How to Say This in the Field
| Don't say | Do say | Why it matters |
|---|---|---|
| "The cloud version is less secure" | "With cloud-hosted inference, the provider controls the logging configuration and the breach surface — the question is whether their data processing agreement gives you the audit rights you need" | Specific claim, auditable, doesn't sound like FUD |
| "Self-hosted is more compliant" | "Self-hosted puts the logging configuration and the breach boundary under your control — which is an advantage if you have the infrastructure team to operate it" | Compliance is a process, not a hosting attribute |
| "The aggregator option is fine for low-sensitivity workloads" | "With a third-party API, you have two data processing agreements and one jurisdiction you can't fully audit — that's a risk decision, not a technical one" | Gives the buyer the actual decision frame |
| "Latency won't be a problem" | "For chat interfaces, probably not. For agent workloads making 30 tool calls per task, the hosting location relative to your tools matters more than the hosting location relative to your users" | Introduces the latency-to-tools distinction before the buyer discovers it in production |
| "We can run the model in GovCloud" | "Running inference in the same enclave as your tools and data eliminates the cross-boundary latency on every tool call — at 30 calls per task, that's the difference between a 3-second penalty per task and a sub-second one" | Quantifies the architectural decision |
| "The provider handles security" | "The provider handles security of their infrastructure.

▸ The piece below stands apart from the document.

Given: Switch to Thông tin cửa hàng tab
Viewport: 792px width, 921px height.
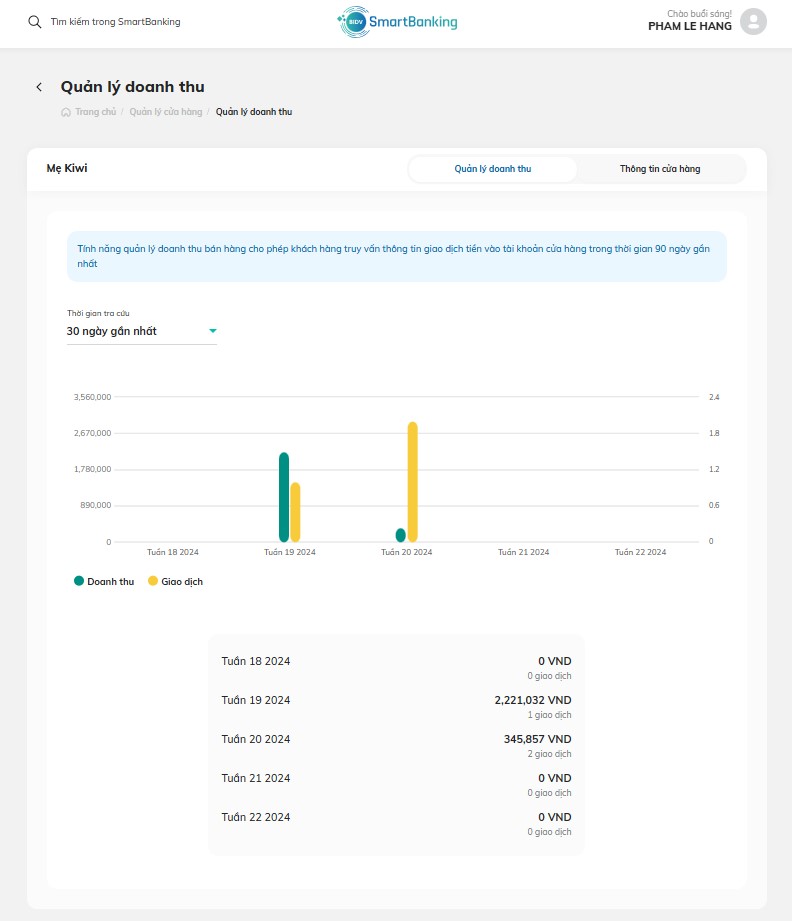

Security of what flows through it — prompts, tool outputs, intermediate reasoning — depends on the data processing agreement and your logging configuration" | Precise scope, doesn't overstate or understate |
| "Which model do you want to use?" | "Before we get to model selection, where are the systems this agent will be calling? That determines which hosting configuration actually performs at scale" | Reframes the conversation to the right question first |
| "Third-party APIs are cheaper" | "Third-party aggregators can reduce cost, but you're trading visibility for price — you can't audit the intermediary's relationship with the underlying provider" | Accurate tradeoff framing, not a recommendation |
| "Jurisdiction is handled by FedRAMP" | "FedRAMP authorization tells you the provider met a security baseline — it doesn't determine which legal regime governs your data under compelled disclosure" | Prevents a conflation that will surface in procurement |
| "The model is the same either way" | "The model weights are the same file. The legal envelope around inference, the logging configuration, and the latency profile of every tool call are not" | The one-thing statement, said precisely |
The model doesn't care where it runs. Your buyer's legal team, security team, and the agent deployment that's supposed to complete 200 tasks a day — they care. The hosting decision gets made once, usually early in a procurement cycle, and it determines the operational reality of everything that runs on top of it.
An AE who can name the four dimensions and explain why latency-to-tools is the one that surprises people in production is the AE who gets called back for the architecture conversation. That's the meeting worth being in.